Instruction: Rewrite the records below, changing every "This screenshot has" to "Screen size:" and leaving everything else unchanged. Leave the pictures out.

Data for this exercise:

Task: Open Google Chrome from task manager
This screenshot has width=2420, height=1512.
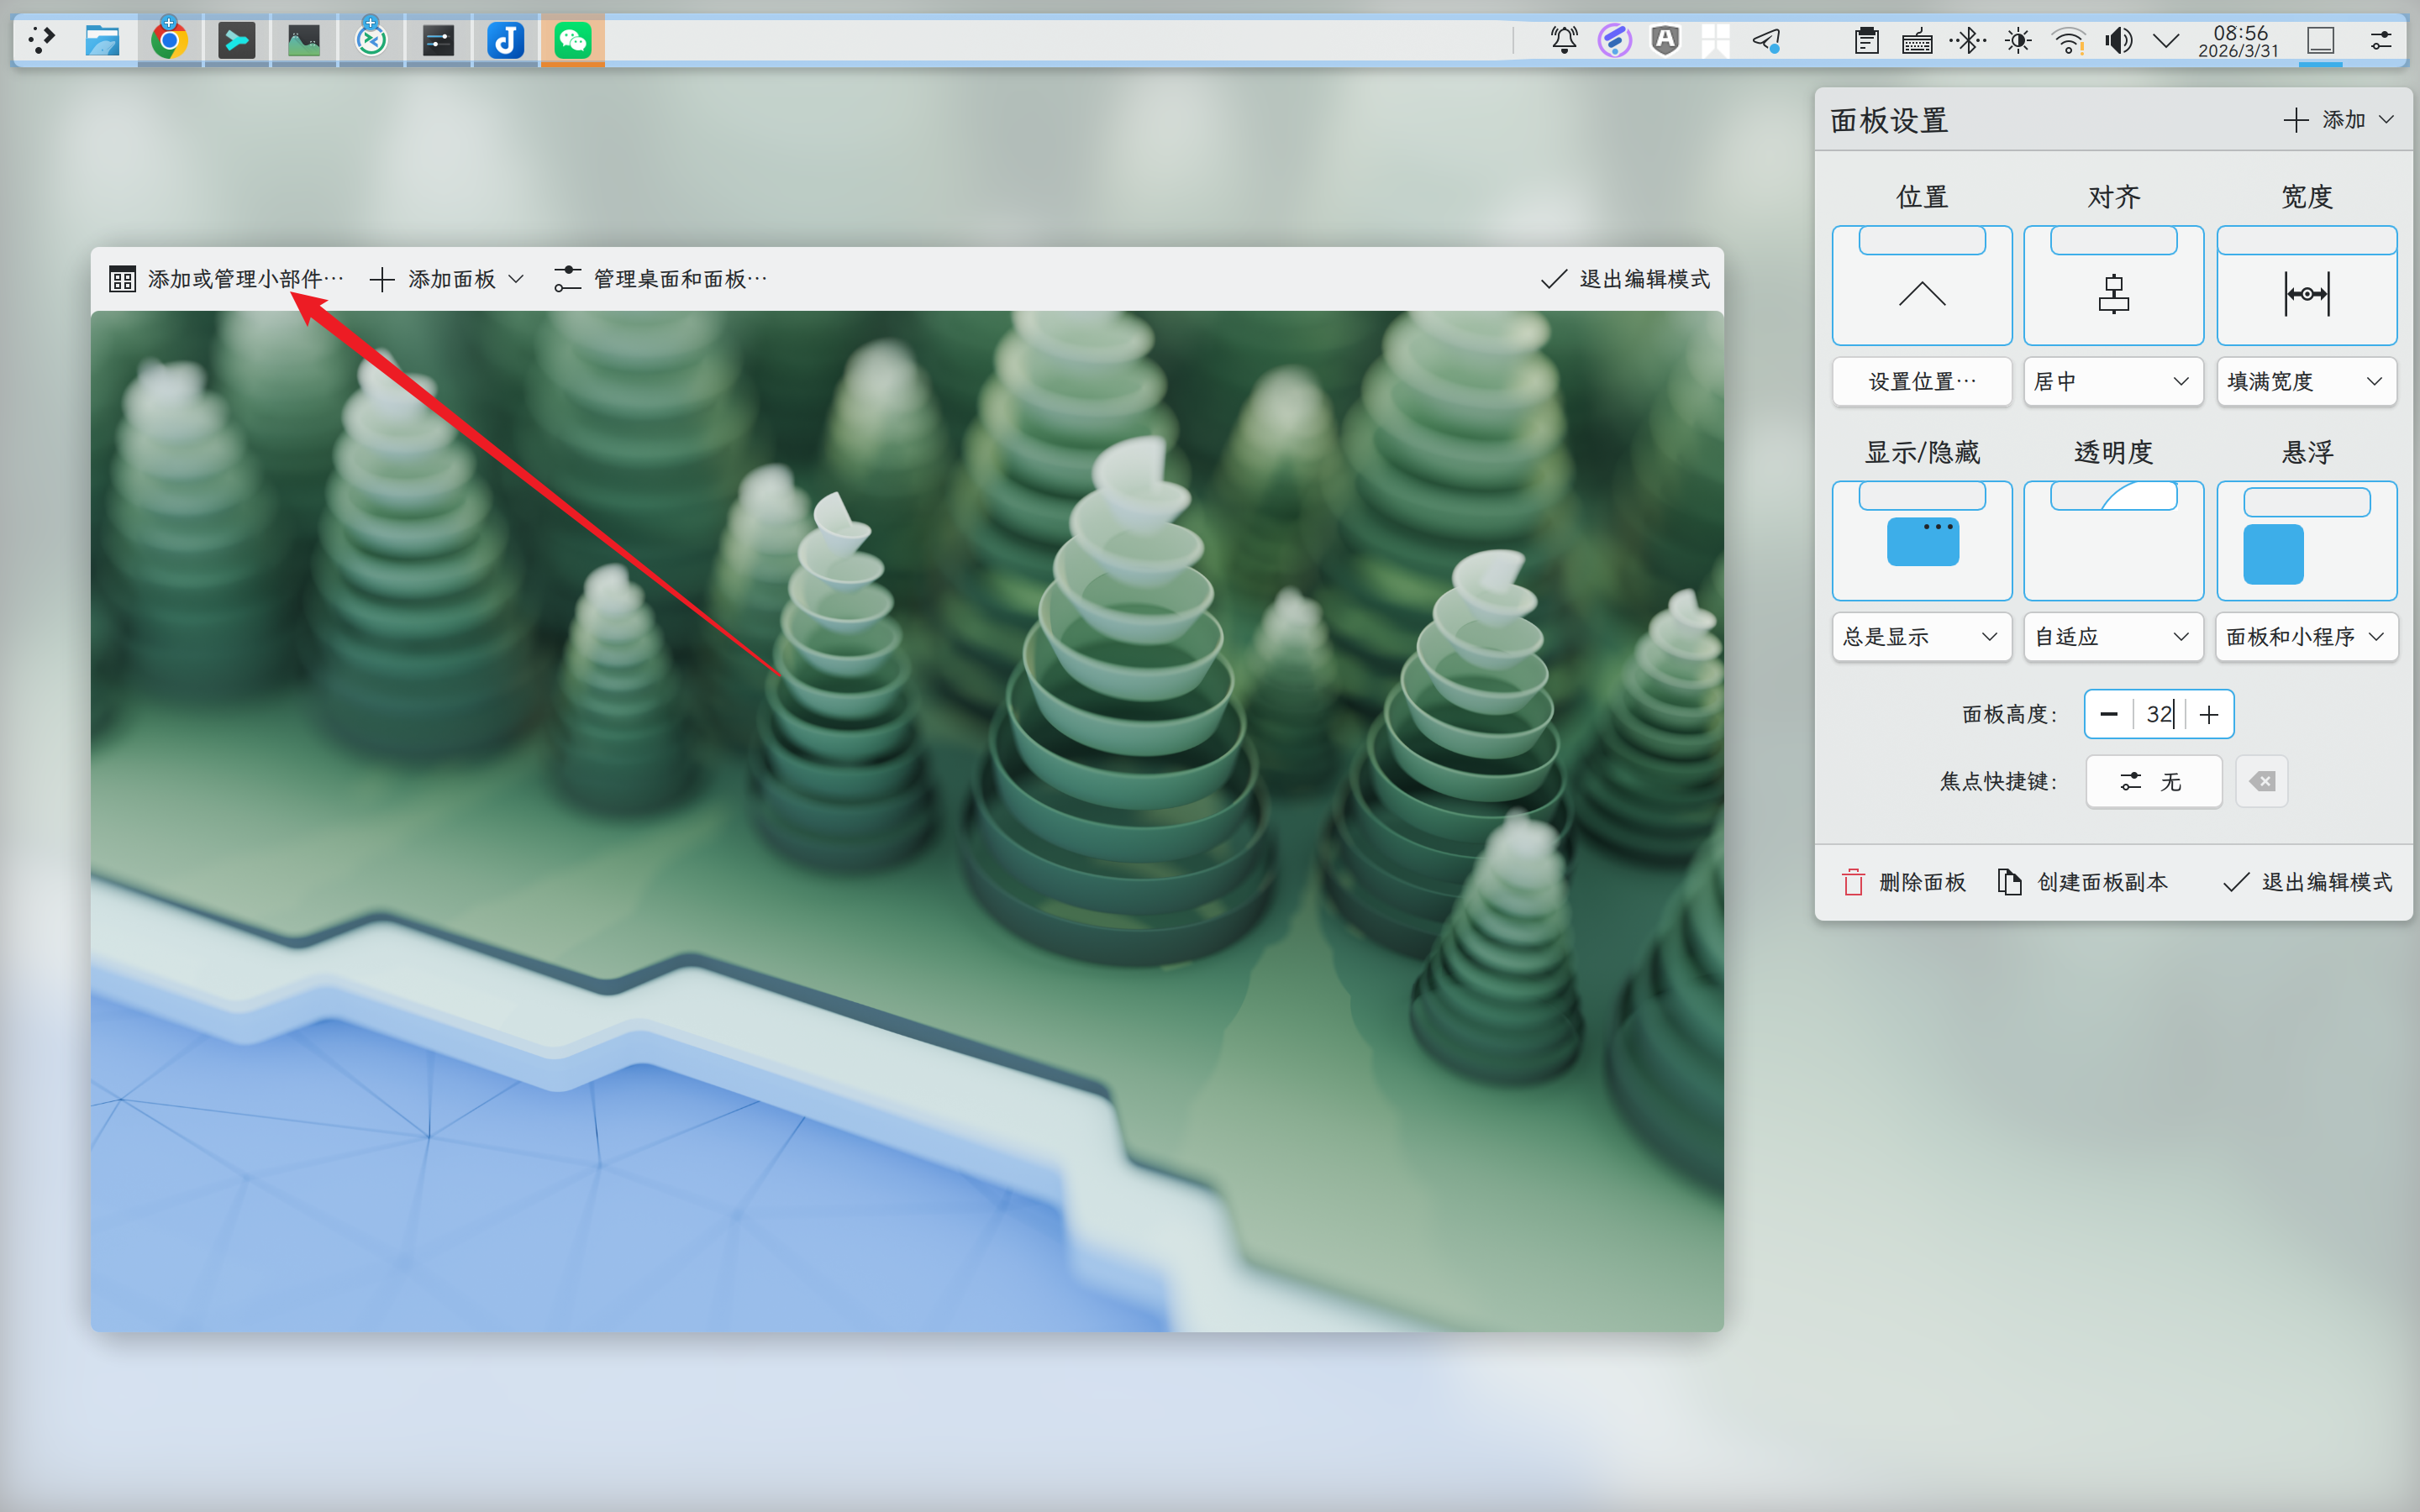Action: (169, 41)
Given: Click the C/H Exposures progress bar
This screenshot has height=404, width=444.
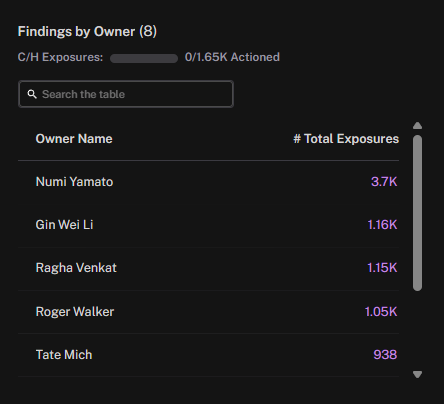Looking at the screenshot, I should click(x=144, y=58).
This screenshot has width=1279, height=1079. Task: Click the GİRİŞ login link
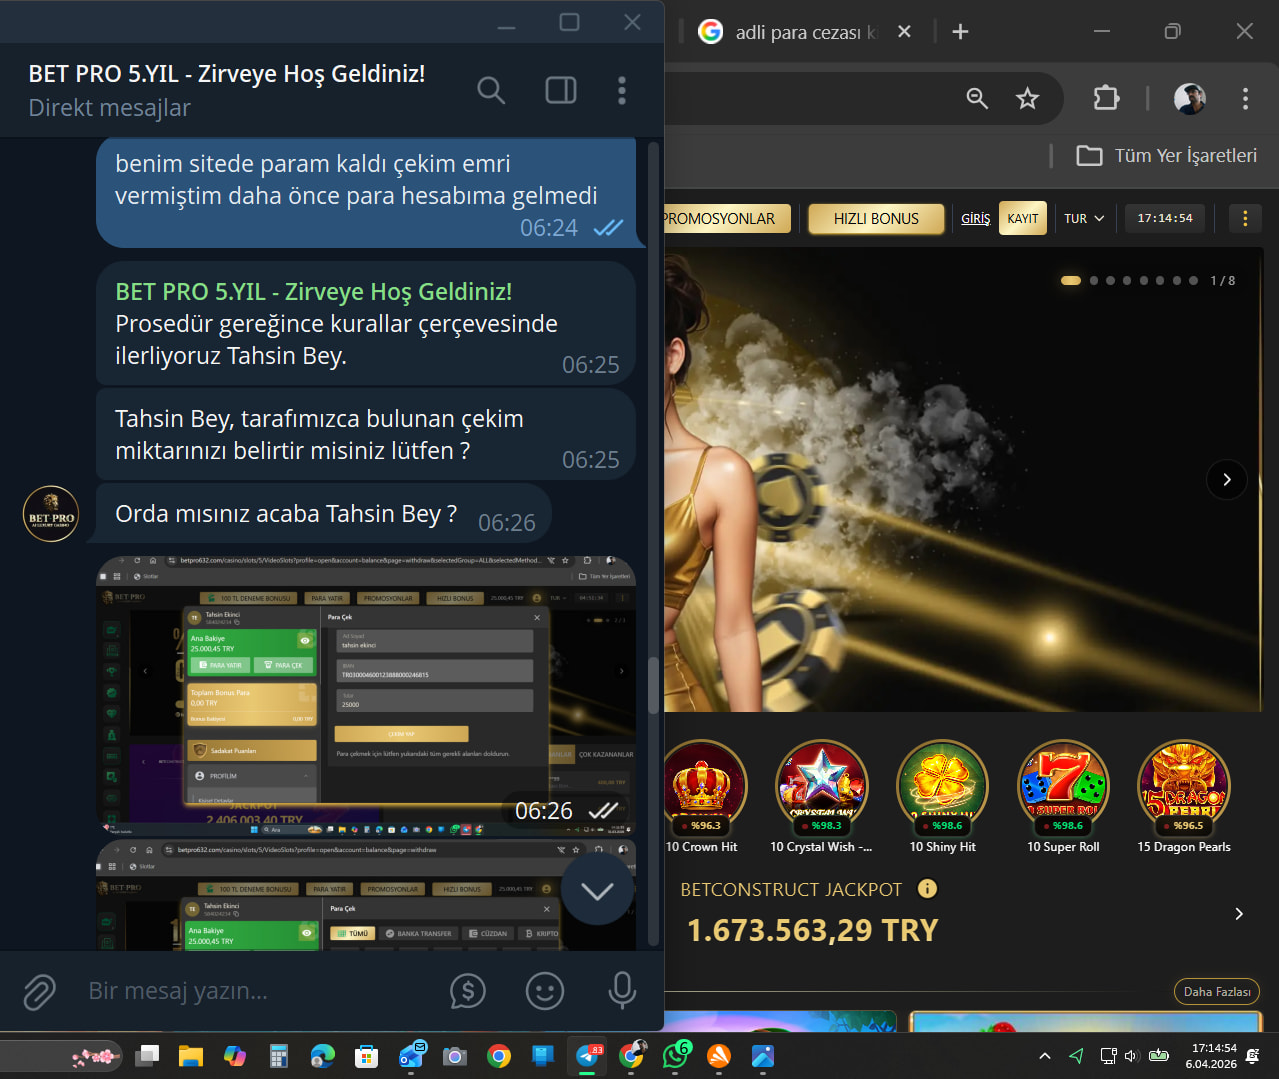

Solution to the problem:
Task: Open Google Chrome from task manager
Screen size: width=2420, height=1512.
Action: (169, 41)
Given: Click the C/H Exposures progress bar
Screen size: height=404, width=444.
Looking at the screenshot, I should click(x=144, y=58).
Screen size: width=1279, height=1079. Task: Click the GİRİŞ login link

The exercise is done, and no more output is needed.